The work was exhibited at Jack Lenor Larsen's LongHouse Reserve in East Hampton, NY. The form references the history of LongHouse: three Orb planters hold thirty-seven planting holes corresponding to the number of years since Jack Larsen built LongHouse, and conceptually with the intention of the gardens to "serve as a living case study of the interaction between plants and people in the 21st century." The Orbs also make a visual nod to Buckminster Fuller's "The Fly's Eye Dome" permanently sited nearby.

== Collaborations ==

Sandrow's collaborations with artist colleagues and the public in art works include, The Artist & Homeless Collaborative founded with a National Endowment for the Arts - Artist Special Projects Fellowship (1990); Flag for the Nineties commissioned by Vera List; The Other Side of the Rainbow with Robin Tewes (1993);  Fragments/ Self History commissioned by SECCA director Susan Lubowsky Talbott (1994–95); Material Matters Art at the Anchorage commissioned by Creative Time director Anne Pasternak (1995);  Eureka, Observational Findings: Mt.

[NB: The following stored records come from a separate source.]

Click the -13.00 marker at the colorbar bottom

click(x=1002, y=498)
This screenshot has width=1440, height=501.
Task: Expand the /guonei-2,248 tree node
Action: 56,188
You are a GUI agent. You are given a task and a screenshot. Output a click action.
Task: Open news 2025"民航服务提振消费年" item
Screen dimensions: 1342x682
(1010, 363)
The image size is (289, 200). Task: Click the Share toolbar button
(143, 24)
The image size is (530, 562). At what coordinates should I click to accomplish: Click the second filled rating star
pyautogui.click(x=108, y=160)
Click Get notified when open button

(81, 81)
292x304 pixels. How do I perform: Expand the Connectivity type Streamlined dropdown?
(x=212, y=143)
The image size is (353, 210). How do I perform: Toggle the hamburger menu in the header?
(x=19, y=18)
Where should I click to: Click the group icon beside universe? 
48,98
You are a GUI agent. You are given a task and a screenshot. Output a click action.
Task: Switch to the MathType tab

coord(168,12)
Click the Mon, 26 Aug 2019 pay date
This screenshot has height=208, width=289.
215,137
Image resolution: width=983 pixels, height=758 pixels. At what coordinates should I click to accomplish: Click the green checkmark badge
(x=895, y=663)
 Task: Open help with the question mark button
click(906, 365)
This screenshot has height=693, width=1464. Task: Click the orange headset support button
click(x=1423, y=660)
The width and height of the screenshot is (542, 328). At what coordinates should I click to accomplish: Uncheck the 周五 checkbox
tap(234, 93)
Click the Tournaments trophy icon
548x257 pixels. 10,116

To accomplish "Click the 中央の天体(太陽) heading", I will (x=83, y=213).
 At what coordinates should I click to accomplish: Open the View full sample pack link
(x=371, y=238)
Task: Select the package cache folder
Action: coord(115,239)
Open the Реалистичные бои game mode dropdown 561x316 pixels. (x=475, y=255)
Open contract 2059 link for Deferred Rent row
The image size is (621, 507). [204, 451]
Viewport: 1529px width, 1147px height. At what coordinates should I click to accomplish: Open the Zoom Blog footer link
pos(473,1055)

Vernon Park commissioned by Contemporary Museum curated by Thom Collins and Cira Pascual Marquina (2005); open air studio Shinnecock Hills spacetime, (Re)collecting An American's Dream (READ, 2006–2008), On the Road Free Advice with Sur Rodney Sur (2008), On the Road Headstand with Geoff Hendricks (2008), On the Road Enigma of a Litmus Test - coop d’etat with Caterina Verde and Pasha Radetzki (2010); Genius Loci, commissioned by Parrish Art Museum, Curator Andrea Grover (2012–2013); (Self)Contained with Jane Iselin (2012); Gallus Gallus with Ulf Skogsbergh (2015 ongoing); Women's Study Room (2020 ongoing); Nourishing Reciprocity with Kelly, Jeremy and Denise Silva Dennis, Brianna Hernandez (2022 ongoing);  I won't carry your water I'm not your Succulent with Brianna Hernandez (2023).

== Collections ==
Sandrow's work is in the permanent collections of The Museum of Modern Art, The Metropolitan Museum of Art, The Whitney Museum of American Art, The Corcoran Collection at the National Gallery of Art, The Parrish Art Museum, The New York Historical, The Houston Museum of Fine Art and other public and private collections including Eli Broad Foundation, Agnes Gund, Vera List, Geoffrey Hendricks, Sur Rodney Sur, Henry Buhl Foundation, Jeffrey Deitch and Dorothy Lichtenstein.

==Personal life==

Sandrow lives and works in Shinnecock Hills, New York with her husband, the artist and composer, Ulf Skogsbergh. They lived in NYC (Manhattan) from 1984 to 2006.